The primary routes of extracellular vesicle biogenesis. Exosomes are released from cells when a multivesicular body (which is formed when an early endosome matures and inwardly buds to form intraluminal vesicles) fuses with the plasma membrane. Ectosomes (more commonly called microvesicles and microparticles) are formed when the plasma membrane buds outwardly and pinches off. Cargo can be loaded into both intraluminal vesicles (which are released as exosomes) and ectosomes. Other types of vesicles such as apoptotic bodies (not shown) can be released by dying cells.
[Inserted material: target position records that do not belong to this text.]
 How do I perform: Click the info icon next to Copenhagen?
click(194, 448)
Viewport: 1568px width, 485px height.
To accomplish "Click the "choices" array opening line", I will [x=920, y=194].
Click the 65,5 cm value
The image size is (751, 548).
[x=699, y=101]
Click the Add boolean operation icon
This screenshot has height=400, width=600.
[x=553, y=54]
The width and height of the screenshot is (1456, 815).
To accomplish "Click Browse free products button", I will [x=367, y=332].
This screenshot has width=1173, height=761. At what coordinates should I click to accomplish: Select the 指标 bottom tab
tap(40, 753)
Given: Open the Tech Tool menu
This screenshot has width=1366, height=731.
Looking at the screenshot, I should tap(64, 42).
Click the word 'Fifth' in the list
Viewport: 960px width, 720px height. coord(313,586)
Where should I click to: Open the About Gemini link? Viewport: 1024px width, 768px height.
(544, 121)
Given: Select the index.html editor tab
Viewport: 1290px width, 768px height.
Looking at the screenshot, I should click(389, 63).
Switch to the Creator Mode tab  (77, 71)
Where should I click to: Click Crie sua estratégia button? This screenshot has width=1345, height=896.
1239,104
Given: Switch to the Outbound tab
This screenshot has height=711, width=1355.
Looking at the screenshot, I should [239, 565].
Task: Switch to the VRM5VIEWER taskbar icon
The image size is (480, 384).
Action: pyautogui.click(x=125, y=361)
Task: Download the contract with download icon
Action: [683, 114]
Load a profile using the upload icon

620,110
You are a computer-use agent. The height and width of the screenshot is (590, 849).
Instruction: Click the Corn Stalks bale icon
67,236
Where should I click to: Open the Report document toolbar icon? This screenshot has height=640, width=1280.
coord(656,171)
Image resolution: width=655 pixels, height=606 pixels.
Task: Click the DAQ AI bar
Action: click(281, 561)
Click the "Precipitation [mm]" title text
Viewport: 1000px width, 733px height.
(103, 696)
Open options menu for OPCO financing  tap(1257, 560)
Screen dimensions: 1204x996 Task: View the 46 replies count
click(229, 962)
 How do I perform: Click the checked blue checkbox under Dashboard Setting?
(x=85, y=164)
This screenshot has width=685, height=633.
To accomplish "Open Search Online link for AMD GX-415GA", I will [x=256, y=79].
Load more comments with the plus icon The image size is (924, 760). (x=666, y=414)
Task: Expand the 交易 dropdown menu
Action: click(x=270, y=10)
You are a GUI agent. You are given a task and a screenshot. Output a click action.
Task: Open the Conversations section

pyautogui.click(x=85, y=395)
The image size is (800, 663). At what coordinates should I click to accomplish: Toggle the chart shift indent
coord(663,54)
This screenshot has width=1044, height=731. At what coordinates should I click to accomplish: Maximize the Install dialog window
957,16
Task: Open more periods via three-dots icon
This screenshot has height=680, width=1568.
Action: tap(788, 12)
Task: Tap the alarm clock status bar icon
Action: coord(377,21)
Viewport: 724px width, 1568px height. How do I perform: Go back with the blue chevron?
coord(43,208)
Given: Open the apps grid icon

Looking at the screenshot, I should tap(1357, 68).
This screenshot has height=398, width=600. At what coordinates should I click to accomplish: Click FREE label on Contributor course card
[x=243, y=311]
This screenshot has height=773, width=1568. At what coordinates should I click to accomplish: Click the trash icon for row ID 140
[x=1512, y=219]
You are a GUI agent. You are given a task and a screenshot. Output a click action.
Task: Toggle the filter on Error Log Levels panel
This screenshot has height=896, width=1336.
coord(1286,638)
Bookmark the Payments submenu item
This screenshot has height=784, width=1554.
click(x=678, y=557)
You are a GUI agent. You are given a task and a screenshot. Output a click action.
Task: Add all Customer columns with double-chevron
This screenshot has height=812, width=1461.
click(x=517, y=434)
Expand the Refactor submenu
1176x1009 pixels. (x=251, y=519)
In addition to these experiments where vesicles were found in a happenstance manner, others were specifically looking for vesicles. Between 1950 and 1970 there were several researchers who were hoping to prove that viruses caused diseases beyond infection, specifically that they caused cancer. In looking for ‘virus‐like particles’ in biofluids they often came across particulate matter (Levine et al., 1967; Seman et al., 1971) but could not identify anything they thought might actually be viral in nature (Dmochowski et al., 1968; Haguenau, 1959; Levine et al., 1967). Moreover, the particles seemed to be present in control fluids as well as those from cancer patients (Fawcett, 1956; Lunger et al., 1964; Prince & Adams, 1966). By the mid‐1960s the consensus was that it was unlikely that particles found in biofluids were attributable to viruses but were rather an artefact of separation (Prince & Adams, 1966). Finally, in 1975 Dalton published a paper studying fractions of filtered and unfiltered foetal bovine serum and demonstrated that the sera held similar particles to an epithelial cell line. He put an end to the reign of the virus‐like particle by saying that ‘to call structures with the morphology of normally occurring vesicles of multivesicular bodies and of microvesicles associated with epithelial cells “virus‐like” is unwarranted’ (Dalton, 1975).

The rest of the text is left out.